Google ile aradığınız takdirde İbn İshāk maddesi

İbn İshāk ( Ebû Abdillâh Muhammed ibn İshāk ibn Yesâr ibn Hıyar el-Muttalibî ) ( 85 -151 / 704 -768 ):

Hicri 85’ de Medine’de doğdu, 151 yılında Bağdat’ta vefat etti ((Sabri Hizmetli İslam, Tarihçiliği Üzerine, Diyanet İşleri Başkanlığı Yayınları, s. 120; Büyük İslam Tarihi, Çağ Yayınları, 1/73). İbn İshâk Abbasilerin kuruluş dönemini gören kişidir. Ünlü tarihçi Zührî’nin öğrencilerinden biridir (Ramazan Şeşen, Müslümanlarda Tarih- Coğrafya Yazıcılığı, İsar Vakfı Yayınları, İstanbul 1998, s. 26).

İbn İshāk’ın büyük dedesi Hiyar veya dedesi Yesâr Halid b. Velid’in Aynüttemr’i fethetmesi ile Medine’ye getirilen Hıristiyan esirler arsında idi (Hizmetli, 120). Dedesinin Hıristiyan olması sebebiyle o Ehl-i Kitap öğretilerini, özelikle de İncil ve Tevrat’taki esasları, öğrenerek bu kitaplarda yer alan efsaneleri nakletmekle suçlanır.

İbn İshāk ilköğrenimine Medine’de babası ve amcalarından hadis, şiir ve siyer gibi ilimleri tahsil etmekle başladı. Daha sonra birçok ünlü âlimden ders aldı. Otuz yaşına geldiğinde ilim öğrenmek için Mısır’a seyahat etti. Mısır’dan Medine’ye döndüğünde Enes b.
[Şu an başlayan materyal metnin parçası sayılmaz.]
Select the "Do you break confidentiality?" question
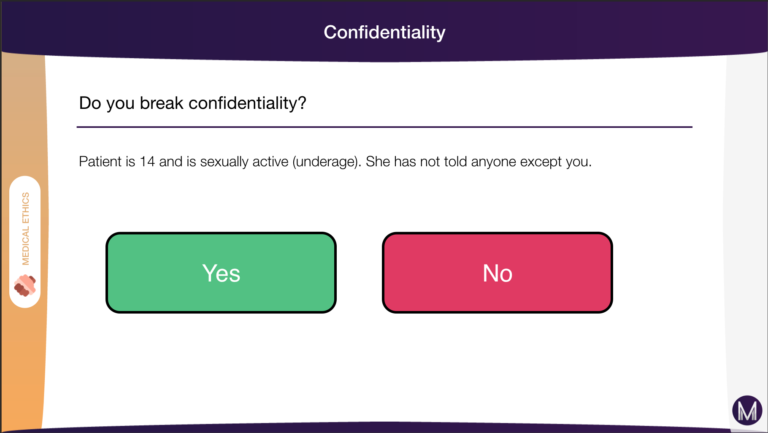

Malik ile arasının açılması sebebiyle Irak’a gitmek zorunda kaldı ve burada da vefat etti (Hizmetli, 122). İbn İshāk’ın Medine’den Irak’a gitmesi veya gönderilmesi konusunda farklı görüşler vardır. O’nun Horoz dövüştürdüğü, Mescid-i Nebevî’nin kadınlar bölümüne yakın yerine oturup kadınlarla konuştuğu veya Şiiliğe yöneldiği sebebi ile Medine valisi tarafından cezalandırıldığı, bu sebeple de Irak’a gönderildiği söylenir (Mustafa Fayda, “İbn İshâk” Maddesi, Türkiye Diyanet Vakfı İslam Ansiklopedisi, XX, 94).

Yaşadığı dönemde “Emîrü'l-mü'minîn" unvanıyla anılan muhaddislerden olan İbn İs­hāk'tan pek çok kişi hadis ve megâzî rivayet etmiştir. Buhârî, İbn İshāk'ın megâzî dışında çoğu ahkâma ait 17.000 hadis rivayet ettiğini ve bunların İbrahim b. Sa'd el-Ensâri'nin elinde bulunduğunu haber vermiştir (Fayda, DİA, XX, 95-96). Ancak Buharî onun rivayet ettiği hadisleri kitabına almamıştır (Hizmetli, 121).

İbn İshāk tarihçiler tarafından siyer alanında eseri bize ulaşan ilk tarihçi olması sebebiyle önem arz etmekle birlikte hadisçiler tarafından pek makbul görülmez.

Eserleri:

Sîratu İbn İshāk veya es-Sîre veya Kitabul-Meğazi: Bağdat’a gitmeden önce Medine’de yazdı. Eser aslen Meğazi kitabı olmasına rağmen siyer ile alakalı tüm konuların işlenmesi sebebi ile siyer kitabı kabul edilir.

İbn İshak’ın bu eseri siyer alanında elimize ulaşan ilk eser olması sebebiyle İslam tarihçiliği açısından önem arz etmektedir. Ancak eser, İbn İshâk’ın kişiliği ve eserde yer alan birkaç rivayet sebebi ile eleştirilir.

Eser üç ölümden meydana gelmektedir. el-mübteda, el-meb’as, el-meğazi (Sabri Hizmetli, 122)

el-Mübteda: İlk insanın yaratılışından başlayarak peygamberler tarihinin anlatıldığı bölümlerdir. İbn İshâk bu bölümde büyük çapta Vehb b. Münebbih’in rivayetleri ile İsrailî haberlere yer verdi. Çünkü bu alanda en çok bilgili İsrailiyatta vardır (Şeşen, 27).

el-Meb’as: Hz. Peygamber’in Mekke dönemi yaşantısı.hicretini konu edinir.

el-Meğazî: Hz. Peygamber’in gazveleri anlatıldığı ve özellikle bedir ve Uhud gibi gazvelerin etraflarca dile getirildiği bölümlerdir. Bu bölümde anlatılan olaylar sağlam rivayetlere dayanmaktadır.

Eser İbn İshak’ın talebesi el-Bekka’î’nin talebesi Abdülmelik b. Hakem’in tehzibiyle zamanımıza ulaşmıştır. Eser ilk defa da Wüstenfeld 1856-1860 yıllarında yayınlanmıştır (Şeşen, 27).